§ Instrução escrita 1: Traduza para o inglês esta frase do trecho de origem: "Virar empresário, então, isso estava completamente fora dos planos."

§ Trecho de origem:
++++++

ON THE ROAD


Embora já nem eu acredite de verdade nisso, ainda uso muito um passado de rebeldia juvenil como grande culpado por não ter juntado o meu primeiro milhão de dólares. Quando fui um pretensioso marxista-leninista, universitário típico, torci freneticamente para que a tal Revolução acontecesse antes da formatura. A perspectiva de ter de ir à luta, arrumar um emprego com patrão, tudo aquilo me arrepiava. Virar empresário, então, isso estava completamente fora dos planos. Eu simplesmente não sabia como ia funcionar esse negócio de ter de ganhar a vida pra valer. E. pra falar a verdade, até hoje tenho sinceras dúvidas se aprendi.

++++++

§ Dados exibidos:
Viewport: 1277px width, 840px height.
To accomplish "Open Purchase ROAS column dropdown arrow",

++++++

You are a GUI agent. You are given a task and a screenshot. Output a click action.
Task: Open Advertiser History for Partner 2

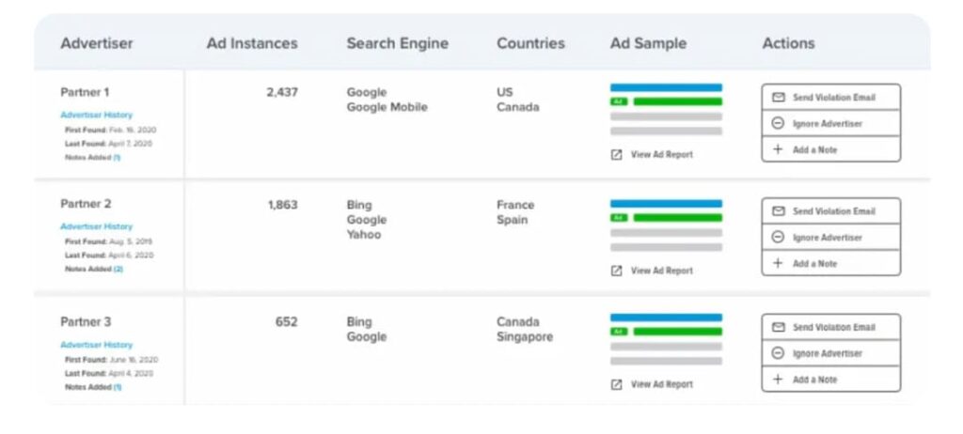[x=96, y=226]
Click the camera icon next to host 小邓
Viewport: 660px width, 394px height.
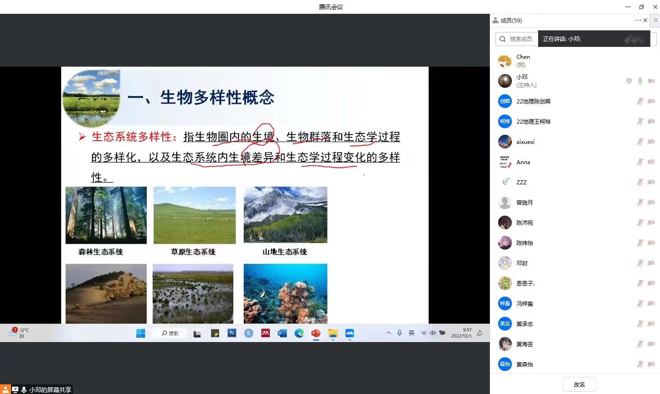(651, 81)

++++++

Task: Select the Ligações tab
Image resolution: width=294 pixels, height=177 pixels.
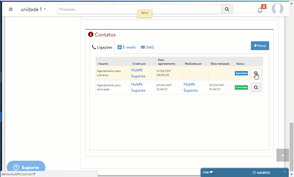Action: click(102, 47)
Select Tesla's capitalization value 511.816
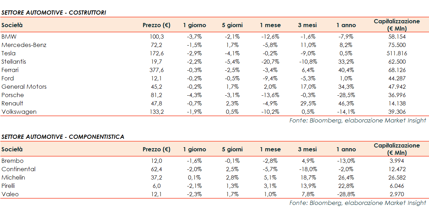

++++++

§ Instrução escrita 2: Reproduza sem alterações as linhas dos dados exibidos, começando pela que contém "Viewport: 1277px width, 840px height." e terminando pela que contém "Purchase ROAS column", ambas incluídas.

§ Resposta correta 1: Becoming a businessman, then, was completely out of the plans.

§ Resposta correta 2:
Viewport: 1277px width, 840px height.
To accomplish "Open Purchase ROAS column dropdown arrow",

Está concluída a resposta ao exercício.